He spoke repeatedly about the discomfort of being a “guilty unicorn” as a Black artist in the mostly white avant-garde. (Zane, who died in 1988, was white.) Jones told a story of being on a 1980s panel about the future of Black dance, surrounded by a pantheon of older Black dance artists, and declaring that he was an artist first and a Black man second. The pioneering Black choreographer Pearl Primus ran down the aisle and cursed him, Jones said.
But Zollar, 74, recalled being a “border crosser,” moving between the white avant-garde and a Black one, located in Harlem institutions like the dance studio of Dianne McIntyre. “I saw connectivity, but I also saw a lack of equity,” she said.
Brown, 57, quiet among the outspoken others, talked the least, but he summed up the feeling of everyone about Harlem Stage. “Harlem Stage provided that safe place where you could just come in and create, without judgment or questions about who you are,” he said.

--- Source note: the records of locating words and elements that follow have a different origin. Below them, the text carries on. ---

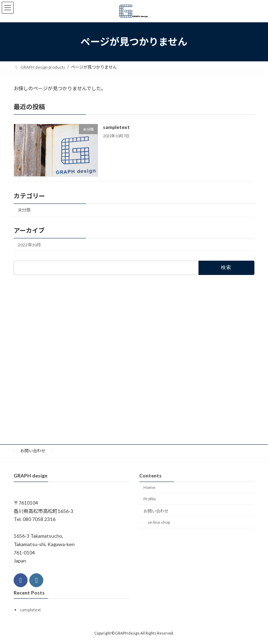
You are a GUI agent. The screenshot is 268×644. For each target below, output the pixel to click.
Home (149, 487)
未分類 (24, 210)
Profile (150, 499)
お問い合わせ (33, 451)
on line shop (159, 522)
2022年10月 (29, 244)
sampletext (116, 127)
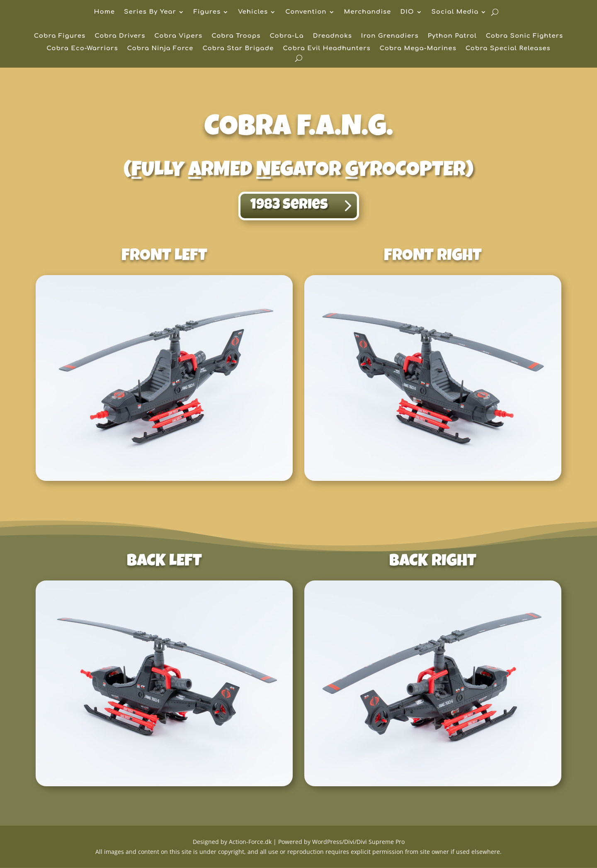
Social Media (455, 12)
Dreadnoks (332, 36)
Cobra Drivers (120, 36)
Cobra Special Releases (508, 49)
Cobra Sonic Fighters (524, 36)
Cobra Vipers (178, 36)
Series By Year (150, 12)
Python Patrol (452, 36)
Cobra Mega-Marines (418, 49)
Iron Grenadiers (390, 36)
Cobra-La (287, 36)
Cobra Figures (60, 36)
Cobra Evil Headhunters (326, 49)
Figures (207, 12)
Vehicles (253, 12)
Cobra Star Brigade (238, 49)
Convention (306, 12)
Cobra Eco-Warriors (82, 49)
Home (104, 12)
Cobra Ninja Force (160, 49)
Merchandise (368, 12)
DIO (407, 12)
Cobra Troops (236, 36)
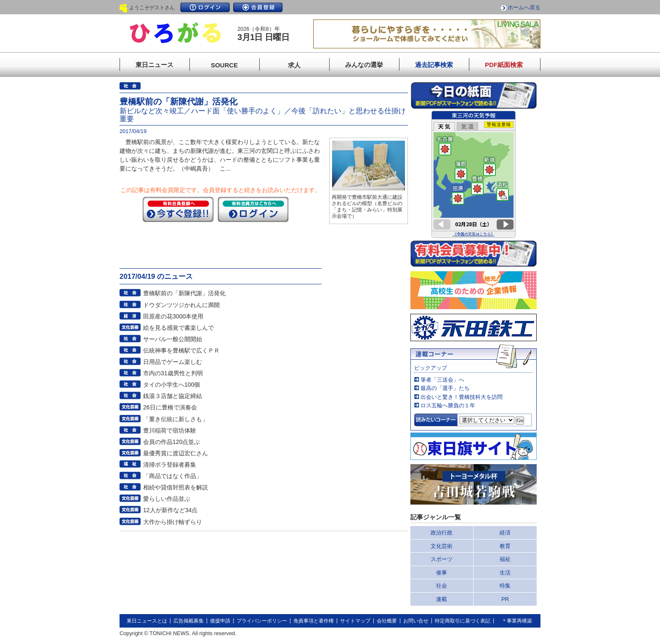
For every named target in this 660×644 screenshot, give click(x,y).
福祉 (505, 559)
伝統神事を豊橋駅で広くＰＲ (181, 350)
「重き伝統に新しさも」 (176, 419)
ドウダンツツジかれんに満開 (181, 305)
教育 (505, 546)
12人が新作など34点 (170, 510)
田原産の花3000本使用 (173, 316)
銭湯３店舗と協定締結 (173, 396)
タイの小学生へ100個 (172, 385)
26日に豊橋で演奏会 (170, 407)
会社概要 (387, 621)
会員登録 (258, 7)
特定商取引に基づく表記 (463, 621)
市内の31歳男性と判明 (173, 373)
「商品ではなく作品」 (173, 476)
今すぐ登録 (178, 209)
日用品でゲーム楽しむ (173, 362)
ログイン (205, 7)
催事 (442, 572)
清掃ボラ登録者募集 (170, 465)
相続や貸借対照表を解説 (176, 487)
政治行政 (442, 532)
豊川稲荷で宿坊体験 (170, 430)
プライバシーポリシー (262, 621)
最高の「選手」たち (445, 388)
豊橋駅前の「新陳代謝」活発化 (184, 293)
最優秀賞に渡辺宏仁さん (176, 453)
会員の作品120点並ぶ (172, 442)
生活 (505, 572)
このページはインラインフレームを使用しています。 (474, 174)
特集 (505, 585)
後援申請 (220, 621)
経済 (505, 532)
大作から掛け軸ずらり (173, 522)
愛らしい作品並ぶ (167, 499)
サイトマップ (355, 621)
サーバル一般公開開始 (173, 339)
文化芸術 (442, 546)
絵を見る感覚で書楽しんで (178, 328)
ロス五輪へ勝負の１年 (448, 405)
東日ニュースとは (147, 621)
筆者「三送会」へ (442, 379)
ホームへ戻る (524, 7)
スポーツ (442, 559)
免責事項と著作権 (314, 621)
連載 (442, 599)
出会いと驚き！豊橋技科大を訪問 (461, 397)
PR (505, 599)
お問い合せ (416, 621)
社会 (442, 585)
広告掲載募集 (189, 621)
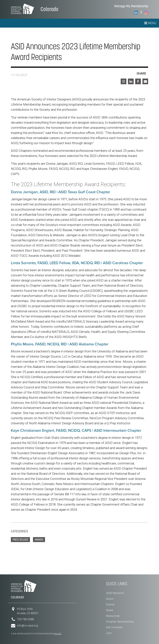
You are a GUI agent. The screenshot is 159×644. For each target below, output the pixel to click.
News (110, 610)
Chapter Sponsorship (120, 622)
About (110, 599)
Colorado (49, 9)
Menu (150, 23)
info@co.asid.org (27, 626)
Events (110, 604)
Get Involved (114, 627)
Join (109, 633)
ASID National (115, 593)
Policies (58, 634)
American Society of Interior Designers (22, 9)
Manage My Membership (131, 6)
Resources (113, 616)
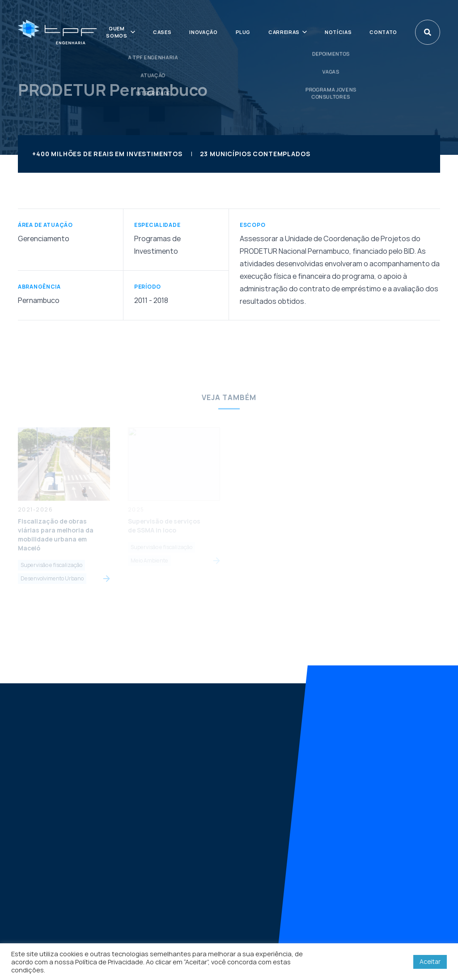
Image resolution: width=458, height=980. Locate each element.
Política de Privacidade (109, 962)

Here are some edited excerpts from the conversation:
BILL T. JONES Why was the avant-garde “downtown,” so that Harlem Stage had to get us “uptown”?
PATRICIA CRUZ There was a climate in which the avant-garde developed downtown, just as Harlem had been the place for the Harlem Renaissance. I also think there was an unstated conservative element in the Black community.
JAWOLE WILLA JO ZOLLAR There was a very strong Black avant-garde — in the music, in the visual arts, in poets like Ntozake [Shange] and in dance at Dianne McIntyre’s space. But there was segregation, and some rigid ideologies that kept the segregation in place.
JONES I didn’t know about the Black avant-garde. When Arnie and I came to New York, we were looking for the cool kids. There was a loneliness being a Black face in the white avant-garde. But I thought that the Black Arts Movement people made the choice of wanting to make art with people who looked like them.